NextDecade continues efforts to protect local Texas tortoise population

NextDecade continues efforts to protect local Texas tortoise population

NextDecade continues to work diligently towards fulfilling and demonstrating our commitments to the Rio Grande Valley community. These commitments include protecting the environment and mitigating the effects development on our project site may have to local wildlife. NextDecade recently donated $100,000 to TAMUK to fund the Texas tortoise translocation research project, which will be ongoing as the RGLNG project site progresses through construction and development.

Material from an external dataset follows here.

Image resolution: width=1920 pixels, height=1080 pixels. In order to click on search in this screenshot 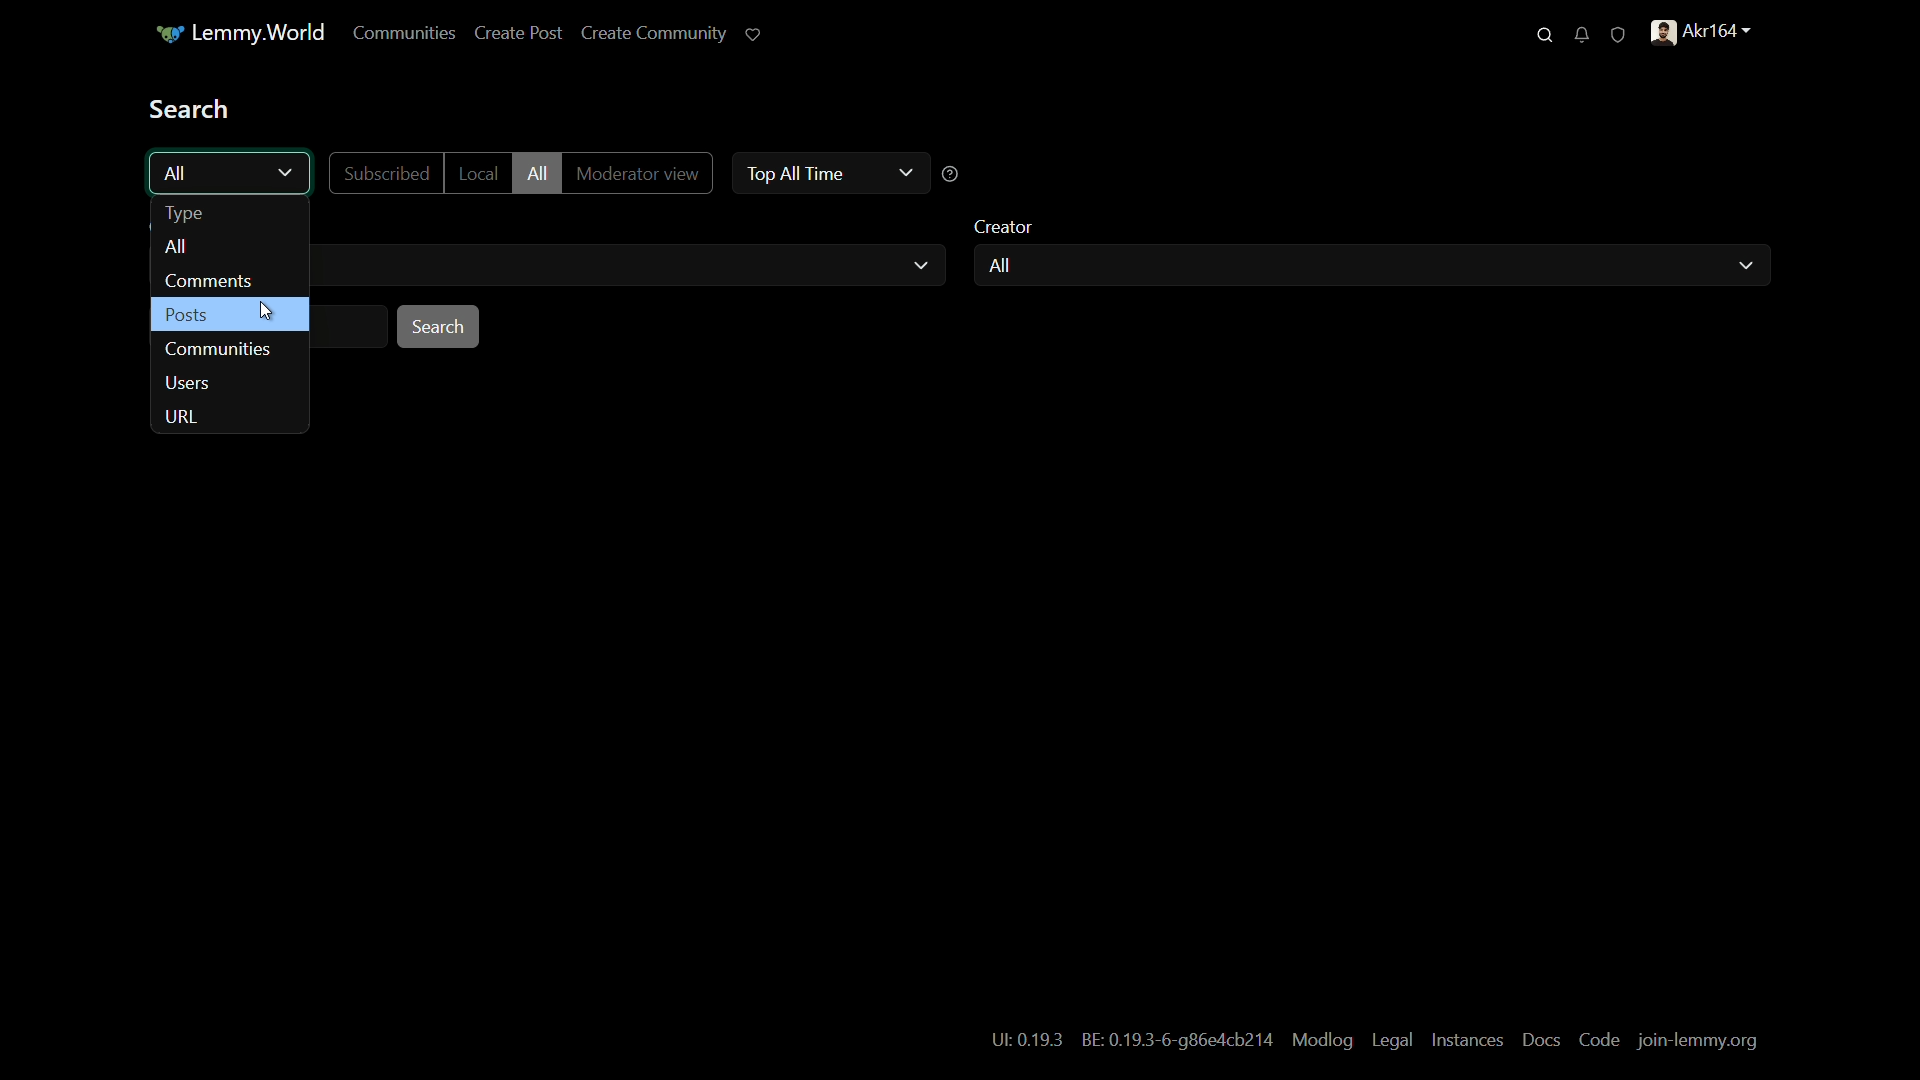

The team at NextDecade is working with TAMUK to understand the effectiveness of translocation as a mitigation strategy for Texas tortoises, which are listed as a threatened species in the state of Texas and have habitats primarily located in South Central Texas and parts of Mexico. Translocating the tortoises safely relocates them to a new area outside of their original home range. The study also seeks to determine the Texas tortoises’ movement patterns, detectability, and habitat preference and use in southern Texas.

The study, which is led by TAMUK’s Regents Professor and Chair of the Rangeland and Wildlife Sciences Department Dr. Scott Henke and approved by Texas Parks and Wildlife Department’s (TPWD) started in 2019 when the “Texas tortoise project team” – consisting of representatives from NextDecade, TPWD, and Gladys Porter Zoo (GPZ) – visited the RGLNG project site to locate Texas tortoises.

“As part of the Caesar Kelberg Institute, we have a graduate student program where students get training to do various types of problem-solving wildlife projects,” said Henke. “It has been a great benefit having NextDecade help us fund this project.”

NextDecade continues to work in cooperation with and under the guidance of TAMUK and TPWD to protect Texas tortoise populations in the South Texas area and develop safe and effective mitigation efforts.